Moradora relata reaparecimento de algas no Lago Igapó 2, em Londrina
Eliana afirmou que percebeu o aumento das plantas no último domingo (15). De acordo com ela, além do impacto visual causado pela coloração esverdeada da água, o mau cheiro já é percebido no local

Na manhã desta quarta-feira (18), a reportagem da Paiquerê FM 98.9 recebeu a reclamação da fisioterapeuta e moradora da zona sul de Londrina, Eliana Cristina Camilo de Paiva, sobre o reaparecimento de algas no Lago Igapó II. Segundo a fisioterapeuta, as chamadas “alfaces-d’água” voltaram a se concentrar em parte do lago, especialmente na região próxima ao Aterro do Igapó, nas imediações da Avenida Faria Lima. As imagens encaminhadas à reportagem mostram a presença de vegetação aquática na superfície. Eliana afirmou que percebeu o aumento das plantas no último domingo (15). De acordo com ela, além do impacto visual causado pela coloração esverdeada da água, o mau cheiro já é percebido no local.

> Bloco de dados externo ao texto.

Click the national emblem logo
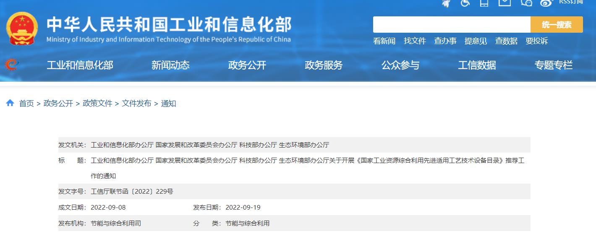This screenshot has height=244, width=596. click(x=22, y=26)

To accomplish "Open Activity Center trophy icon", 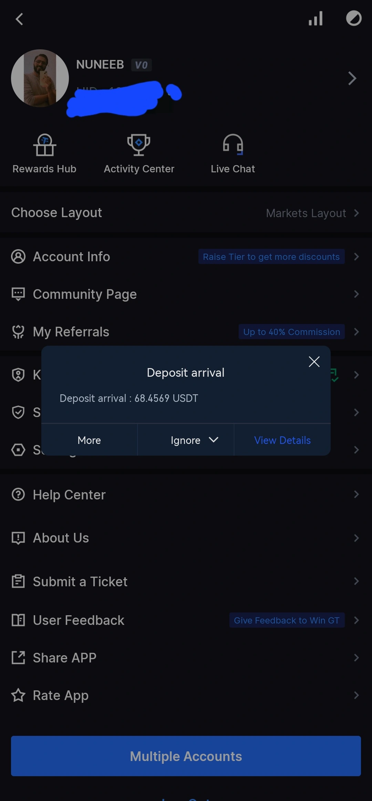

O Lago Igapó II já havia registrado, no início de setembro de 2025, um período de intensa proliferação de algas, com coloração verde-escura e presença tanto de microalgas no fundo quanto de macrófitas na superfície. À época, o fenômeno tornou-se mais evidente por volta do dia 4 de setembro. Conforme informou anteriormente a Secretaria Municipal do Ambiente de Londrina, o quadro foi atribuído à combinação de estiagem prolongada, redução no nível da água e alto teor de nutrientes, fatores que favorecem o processo de eutrofização. A possibilidade de lançamento irregular de esgoto também foi considerada como um dos elementos que podem acelerar o problema. A reportagem entrou em contato com a Prefeitura de Londrina, que em nota disse que: A Secretaria Municipal do Ambiente (Sema) esclareceu que vem acompanhando a situação e desde o início da semana está com uma equipe fazendo a retirada das alfaces d’água (macrófitas) do Igapó 2. A Sema está avaliando as possíveis causas do aumento na quantidade dessas plantas na superfície do lago. Entre as possibilidades, a presença maior de nutrientes na água, resultado da pouca chuva registrada nos últimos dias na região.